Your task - Check each line of the material. Copy those containing "element".
---------- Dataset extract
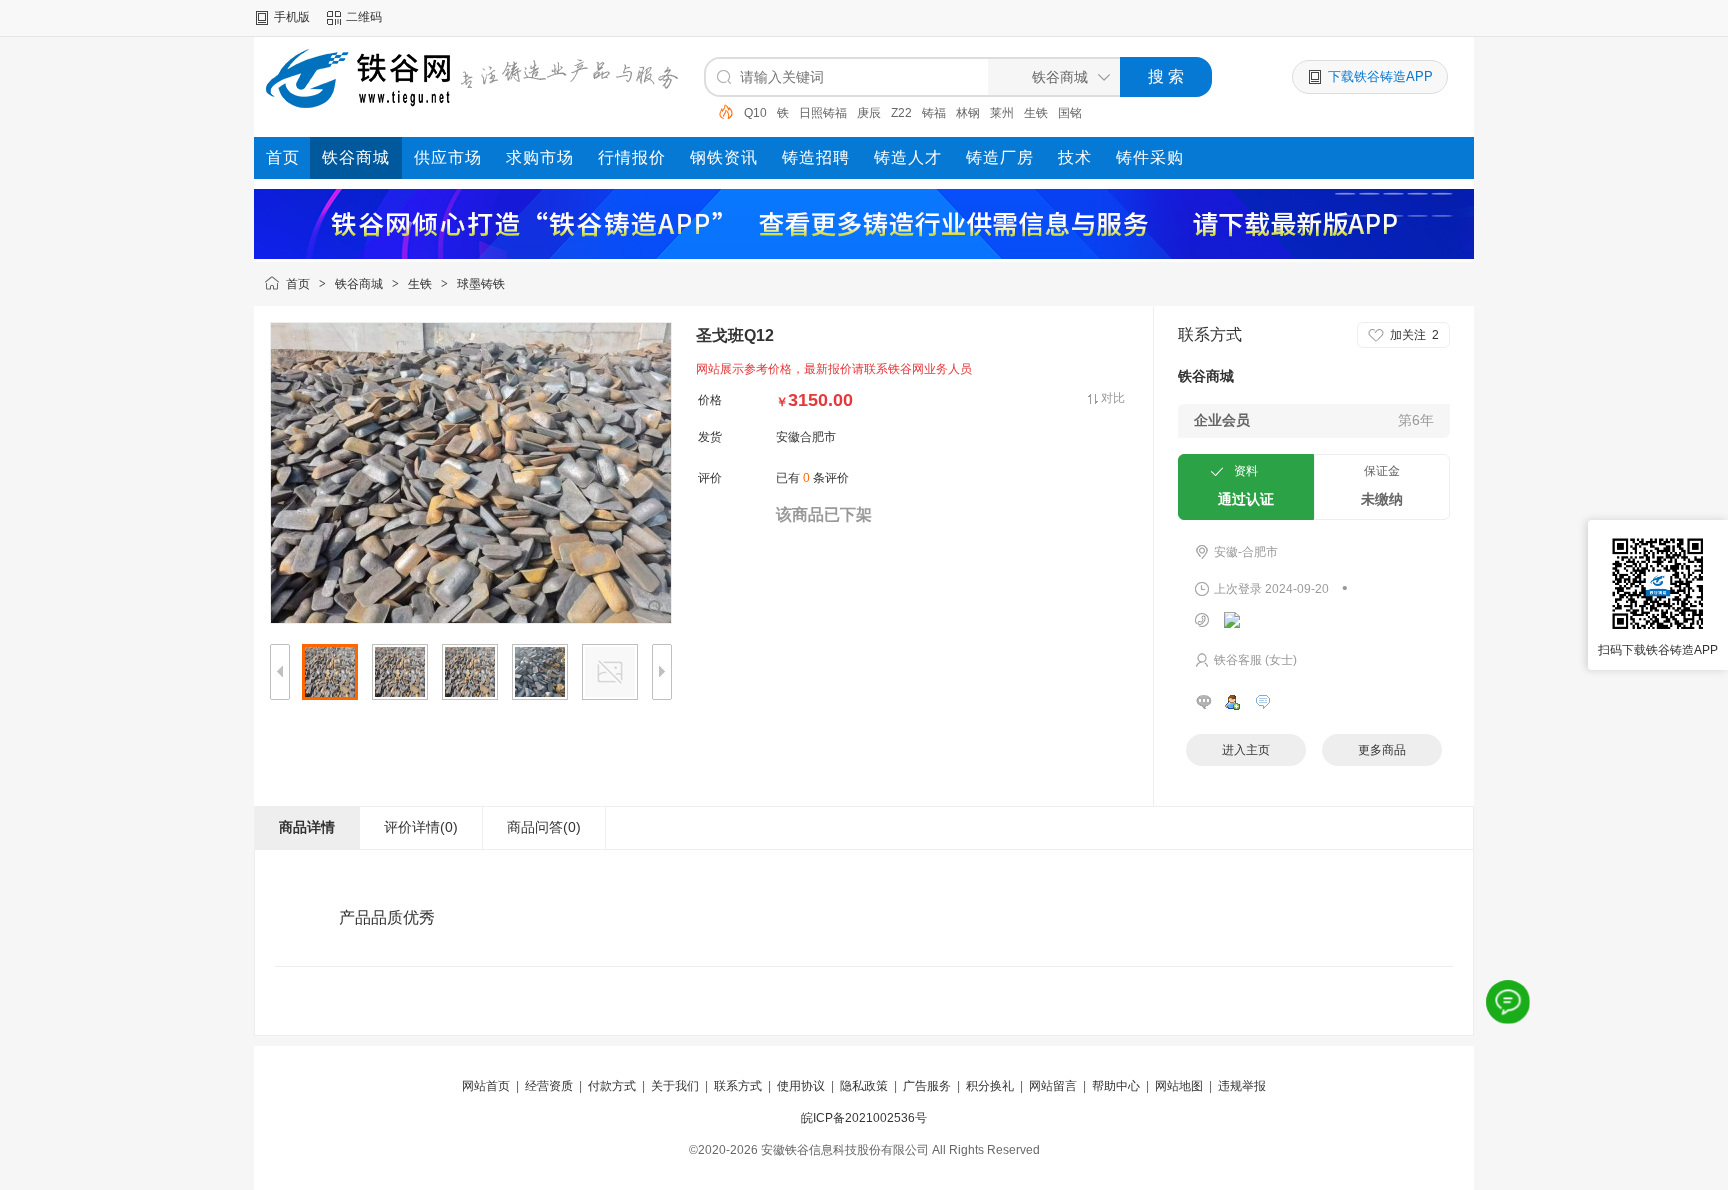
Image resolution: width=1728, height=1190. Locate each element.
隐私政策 (864, 1086)
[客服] (1508, 1002)
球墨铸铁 (481, 284)
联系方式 (738, 1086)
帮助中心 (1116, 1086)
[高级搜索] (719, 112)
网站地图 (1179, 1086)
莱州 (1002, 113)
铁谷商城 (359, 284)
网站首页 (486, 1086)
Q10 (755, 113)
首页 (298, 284)
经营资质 (549, 1086)
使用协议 (801, 1086)
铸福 (934, 113)
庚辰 (869, 113)
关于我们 (675, 1086)
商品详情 (307, 827)
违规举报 (1242, 1086)
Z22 (901, 113)
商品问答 (544, 827)
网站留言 (1053, 1086)
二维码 (364, 17)
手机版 (292, 17)
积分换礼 (990, 1086)
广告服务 (927, 1086)
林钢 (968, 113)
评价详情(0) (421, 827)
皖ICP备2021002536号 (864, 1118)
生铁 (1036, 113)
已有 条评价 (812, 478)
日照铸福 (823, 113)
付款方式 (612, 1086)
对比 (1113, 398)
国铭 (1070, 113)
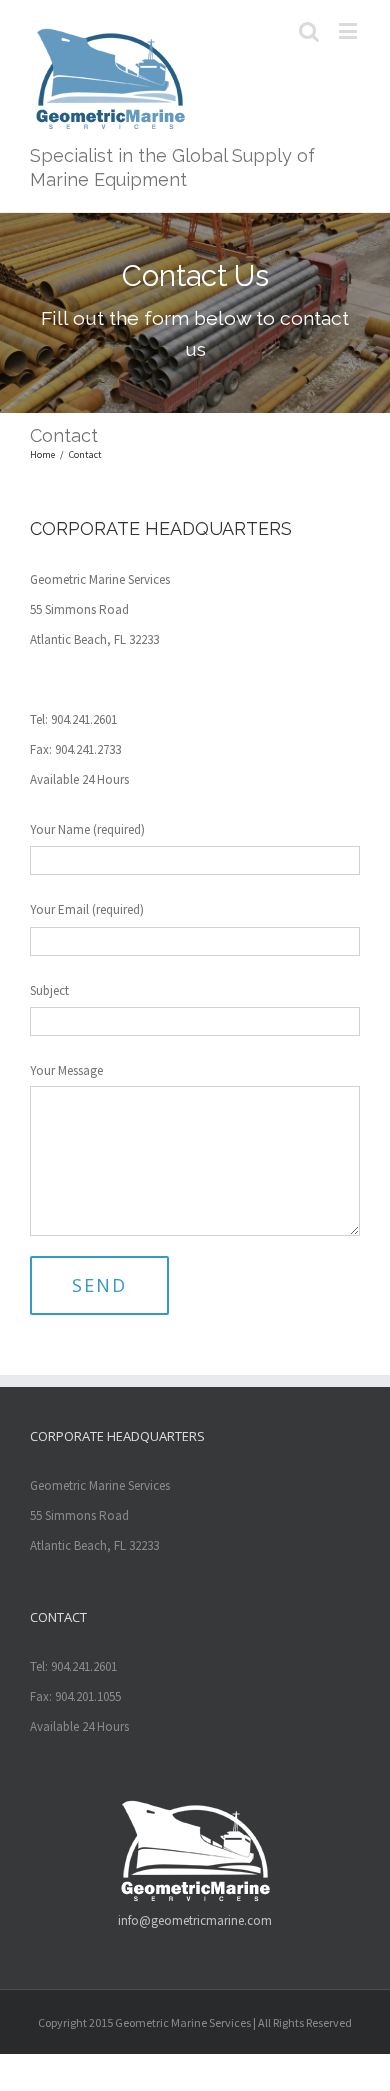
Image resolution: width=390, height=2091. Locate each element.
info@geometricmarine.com (195, 1920)
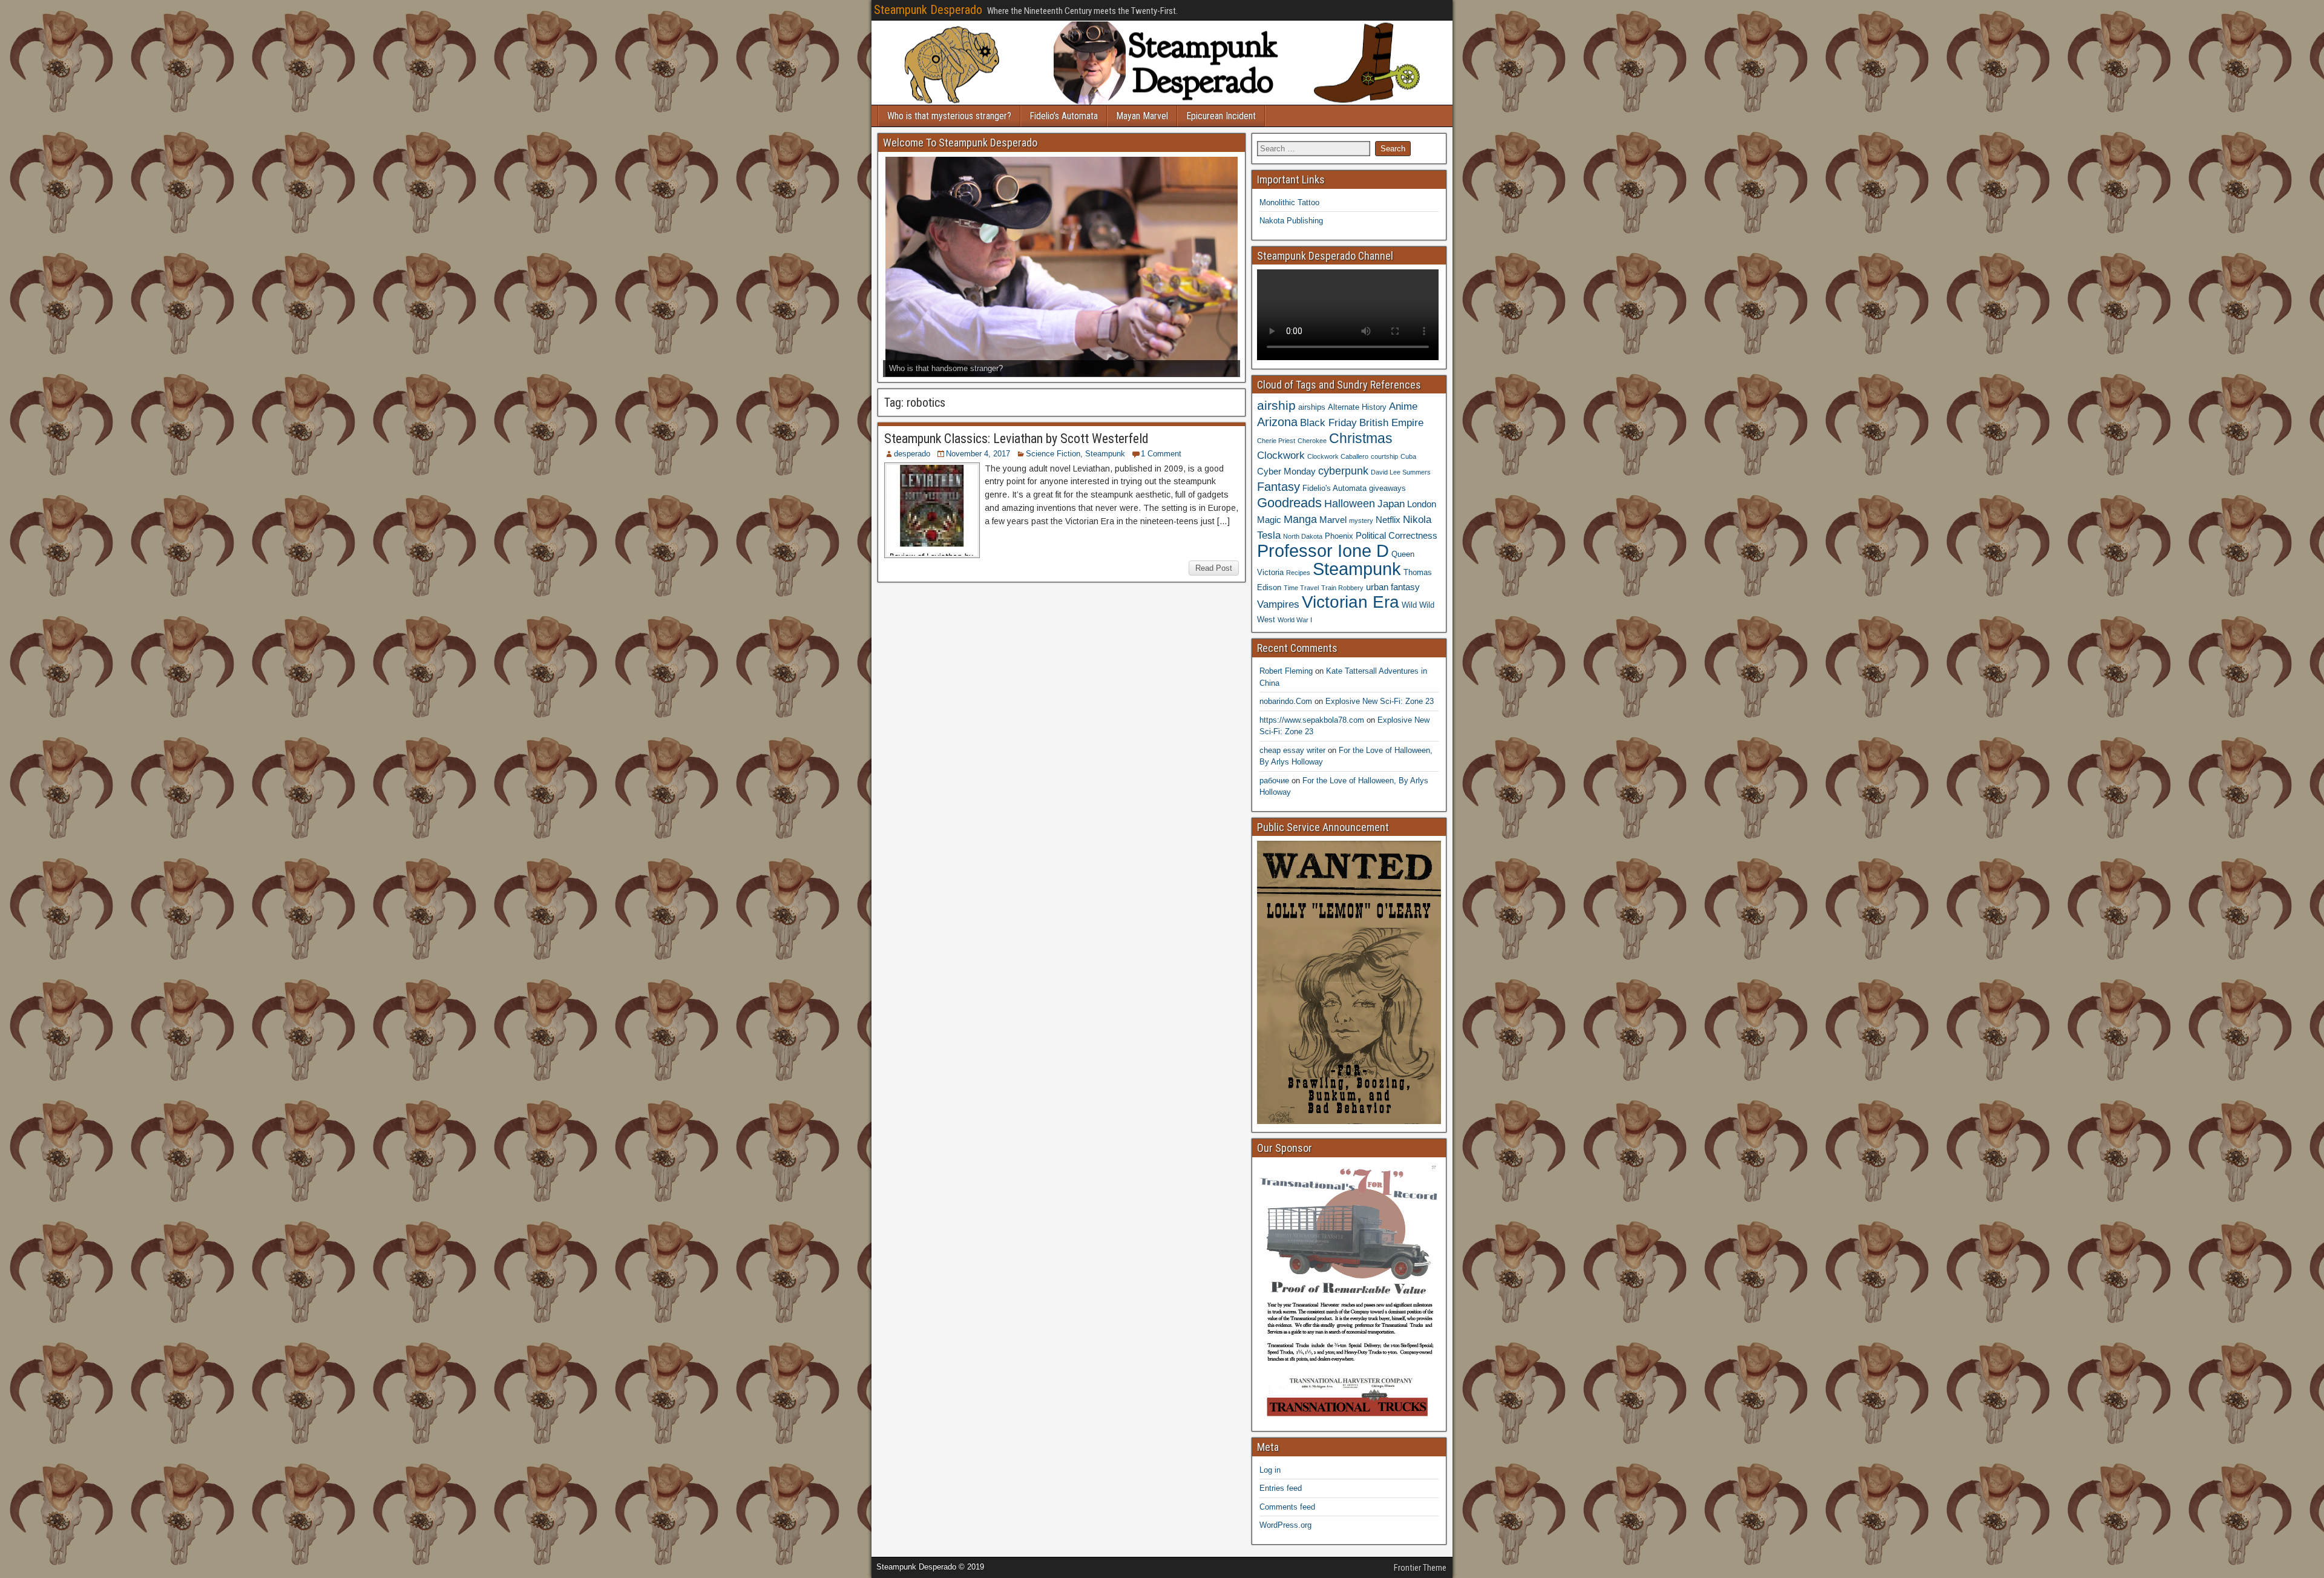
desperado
--------------------
Written response -
Image resolution: width=1728, height=1190. Locate each element.
Image resolution: width=390, height=2091. Locate each element.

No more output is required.